Gazzetta di Reggio
6 ottobre

REGGIO EMILIA Approvata ieri in consiglio comunale la costituzione dell’ unica Asp “Reggio Emilia Città delle persone” che nasce dalla fusione per incorporazione di Rete (Reggio Emilia Terza età) e Osea (Opera di servizi educativi e assistenziali). Con questo voto (18 si dalla maggioranza, cinque no dall’opposizione e due astenuti da Forza Italia) e la successiva approvazione da parte della Regione, nasce quella che per dimensioni e fatturato sarà una delle più grandi aziende di servizi alla persona della regione. Il percorso durato circa un anno ha portato alla nascita di un’azienda che ha un fatturato di oltre 34 milioni di euro l’anno, che dispone di un patrimonio che vale più di 60 milioni, conta su 560 dipendenti e parte con il bilancio in pareggio. Al termine delle votazioni il sindaco e il vice sindaco Luca Vecchi e Matteo Sassi hanno rilevato che «è stato portato a compimento uno degli impegni assunti nel programma di mandato dell’ attuale Giunta. Si è costituita un’azienda su cui assieme a Fcr si baserà gran parte del welfare locale e che darà la possibilità di avviare un proficuo rapporto di collaborazione con il privato sociale». La nuova azienda che sarà guidata da Raffaele Leoni (presidente di Rete), Giusy Parisi (Rete) e Daniela Casi (Osea) erogherà servizi socio-assistenziali ad anziani, non autosufficienti e disabili, educativi, di tutela e accoglienza per minorenni e famiglie con disagio.
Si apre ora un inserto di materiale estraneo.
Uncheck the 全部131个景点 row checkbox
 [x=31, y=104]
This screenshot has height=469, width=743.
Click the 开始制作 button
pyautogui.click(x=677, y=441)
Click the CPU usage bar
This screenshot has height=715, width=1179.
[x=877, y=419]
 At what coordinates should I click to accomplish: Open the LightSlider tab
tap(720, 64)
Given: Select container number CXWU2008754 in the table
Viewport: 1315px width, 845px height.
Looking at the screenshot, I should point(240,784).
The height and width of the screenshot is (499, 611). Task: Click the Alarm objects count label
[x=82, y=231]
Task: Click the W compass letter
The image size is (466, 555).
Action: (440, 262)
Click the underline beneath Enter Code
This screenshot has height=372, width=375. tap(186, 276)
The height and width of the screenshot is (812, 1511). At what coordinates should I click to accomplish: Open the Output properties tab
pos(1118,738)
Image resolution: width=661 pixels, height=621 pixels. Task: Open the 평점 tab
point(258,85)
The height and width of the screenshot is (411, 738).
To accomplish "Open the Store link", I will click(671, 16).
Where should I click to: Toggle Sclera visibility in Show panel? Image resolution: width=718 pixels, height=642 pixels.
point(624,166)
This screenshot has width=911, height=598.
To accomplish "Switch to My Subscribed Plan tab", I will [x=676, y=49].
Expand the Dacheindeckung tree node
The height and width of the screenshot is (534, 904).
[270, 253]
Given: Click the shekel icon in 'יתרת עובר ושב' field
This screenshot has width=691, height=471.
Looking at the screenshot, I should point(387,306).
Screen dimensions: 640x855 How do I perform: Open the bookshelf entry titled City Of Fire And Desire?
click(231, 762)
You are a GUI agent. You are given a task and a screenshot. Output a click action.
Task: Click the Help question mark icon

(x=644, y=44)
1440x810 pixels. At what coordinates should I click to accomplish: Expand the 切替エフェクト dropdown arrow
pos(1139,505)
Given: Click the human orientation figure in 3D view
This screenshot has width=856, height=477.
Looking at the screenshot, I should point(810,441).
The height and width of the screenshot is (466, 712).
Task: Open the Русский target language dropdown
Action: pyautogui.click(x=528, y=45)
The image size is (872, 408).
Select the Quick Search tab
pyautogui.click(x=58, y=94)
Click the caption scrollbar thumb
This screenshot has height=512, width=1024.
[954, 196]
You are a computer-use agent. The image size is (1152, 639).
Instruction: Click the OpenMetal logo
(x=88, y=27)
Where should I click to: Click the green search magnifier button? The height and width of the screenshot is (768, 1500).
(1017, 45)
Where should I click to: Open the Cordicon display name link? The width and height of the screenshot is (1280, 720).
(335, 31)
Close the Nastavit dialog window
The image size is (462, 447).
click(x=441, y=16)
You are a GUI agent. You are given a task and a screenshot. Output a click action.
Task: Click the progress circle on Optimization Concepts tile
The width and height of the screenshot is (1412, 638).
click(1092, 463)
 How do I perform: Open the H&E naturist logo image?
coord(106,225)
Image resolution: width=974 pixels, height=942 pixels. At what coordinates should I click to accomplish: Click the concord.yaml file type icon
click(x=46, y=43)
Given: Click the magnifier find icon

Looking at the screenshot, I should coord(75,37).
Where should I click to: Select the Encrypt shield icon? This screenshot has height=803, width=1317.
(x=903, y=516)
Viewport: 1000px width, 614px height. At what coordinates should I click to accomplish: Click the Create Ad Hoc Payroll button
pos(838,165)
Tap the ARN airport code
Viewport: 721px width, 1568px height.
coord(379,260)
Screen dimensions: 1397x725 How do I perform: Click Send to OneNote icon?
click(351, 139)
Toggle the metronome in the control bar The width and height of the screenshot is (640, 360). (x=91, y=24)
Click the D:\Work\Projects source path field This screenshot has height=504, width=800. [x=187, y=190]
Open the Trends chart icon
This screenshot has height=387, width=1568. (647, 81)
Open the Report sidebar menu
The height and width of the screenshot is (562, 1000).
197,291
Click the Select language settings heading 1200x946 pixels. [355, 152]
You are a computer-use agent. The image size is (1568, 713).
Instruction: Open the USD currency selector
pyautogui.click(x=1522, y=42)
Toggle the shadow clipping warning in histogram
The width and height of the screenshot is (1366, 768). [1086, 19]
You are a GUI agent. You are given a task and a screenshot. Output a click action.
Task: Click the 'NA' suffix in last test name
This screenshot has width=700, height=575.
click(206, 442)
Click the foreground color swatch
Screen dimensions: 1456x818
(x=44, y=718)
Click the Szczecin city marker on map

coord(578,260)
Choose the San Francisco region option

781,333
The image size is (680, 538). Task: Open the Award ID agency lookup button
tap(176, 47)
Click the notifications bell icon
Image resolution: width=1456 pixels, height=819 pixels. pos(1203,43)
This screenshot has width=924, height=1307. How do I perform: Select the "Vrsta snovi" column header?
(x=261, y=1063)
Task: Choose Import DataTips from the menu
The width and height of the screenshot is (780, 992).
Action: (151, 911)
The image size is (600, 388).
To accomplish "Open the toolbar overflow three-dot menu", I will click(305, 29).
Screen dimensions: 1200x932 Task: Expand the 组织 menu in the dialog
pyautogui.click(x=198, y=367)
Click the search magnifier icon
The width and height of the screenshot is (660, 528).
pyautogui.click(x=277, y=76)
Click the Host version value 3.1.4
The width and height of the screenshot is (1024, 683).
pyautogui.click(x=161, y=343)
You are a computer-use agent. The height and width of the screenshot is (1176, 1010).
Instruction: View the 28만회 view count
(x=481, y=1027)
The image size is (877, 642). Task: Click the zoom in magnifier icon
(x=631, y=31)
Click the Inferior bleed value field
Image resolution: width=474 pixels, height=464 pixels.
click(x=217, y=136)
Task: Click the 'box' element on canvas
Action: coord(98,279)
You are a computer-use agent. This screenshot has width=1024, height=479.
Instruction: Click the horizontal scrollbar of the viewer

Il Comune di Reggio detiene il 96,9% delle quote della nuova Asp unica, il 2,5% è della Provincia e lo 0,6% di privati. «L’operazione consente – hanno aggiunto Vecchi e Sassi – una rilevante razionalizzazione economica» Si occuperà delle otto strutture residenziali e degli otto centri diurni per anziani, dei servizi per minorenni e famiglie e del Servizio di educativa territoriale nei diversi Poli sociali territoriali e dei servizi per persone disabili. «In tutti i settori – ha concluso Sassi – l’Asp lavorerà per sviluppare e favorire forme di welfare leggero e la collaborazione con le associazioni di volontariato e il privato sociale, con l’obiettivo di mantenere il livello di qualità dei servizi e garantire la sostenibilità anche sul piano economico dei servizi erogati».